Archbishop Hallinan said that another mistake “is rooted in the old notion that the Church must be clerically composed and clerically committed. The laity’s function (You do not belong to the Church, you are the Church down to the definition in the new Constitution on the Church, ‘The People of God’) is inspiring an entirely new grasp of what the Church means.”

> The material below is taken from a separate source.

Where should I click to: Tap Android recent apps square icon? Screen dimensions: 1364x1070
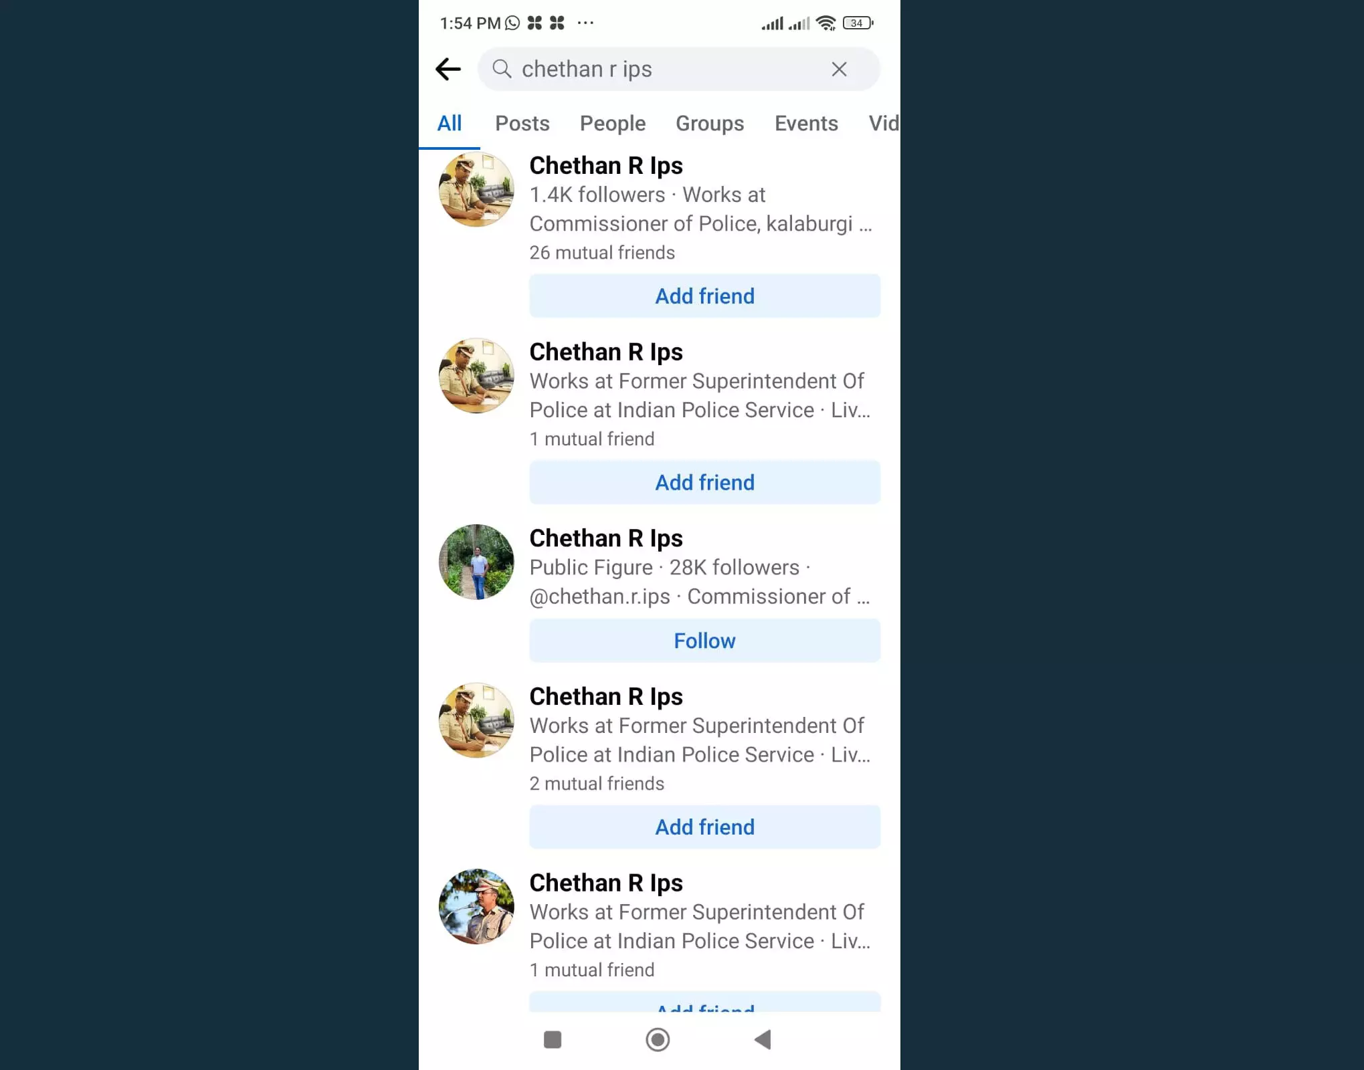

“Catholic institutions must, of course, share responsibility for moral leadership in racial justice, but laymen in their own secular professions and trades and work, their homes and neighborhoods share an equal burden. Theirs is to work as popes in the council have clearly stated, of the Consecration Mundi, the consecration of the world.” “The Church (bishops, priests, sisters, laity) must be at the ordinary level of community life, a catalyst. Guided in moral deliberation by those commissioned to teach, sharing in the tedious as well as the imaginative areas of every day life, God’s people must initiate and quicken the Christian response as a catalyst accelerates the change in a chemical process.”

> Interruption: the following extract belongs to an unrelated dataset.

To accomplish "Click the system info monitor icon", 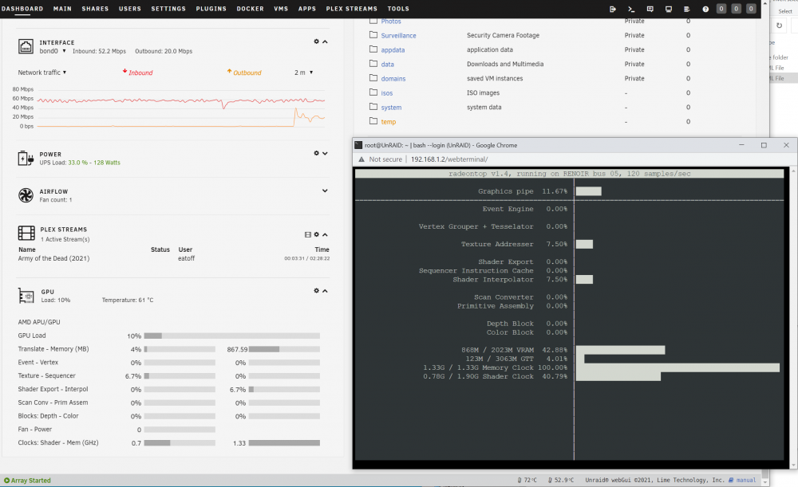I will pos(668,9).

“What is needed here? Dialogue constantly conversational and informal, with other Christians and Jews, with Negroes and whites, with professionals and volunteers, with government at every level. Out of this will flow a two-fold good: the ordained ministry can give moral direction at crucial points, the laity can give themselves to every practical and proper venture.” “These will include voter registration, Operation Head Start, steps towards education, job and housing progress.”

“We cannot do everything at once, nor can we think of this grave and urgent task as the only task before us. But as the Southern bishops said recently: ‘The Catholic Church in the past has done in racial relationship what she could. Now she can do more.’

“The chemical catalyst immerses itself to get the right reaction, yet it immerges unhurt and ready for more work. The Church will not do less.”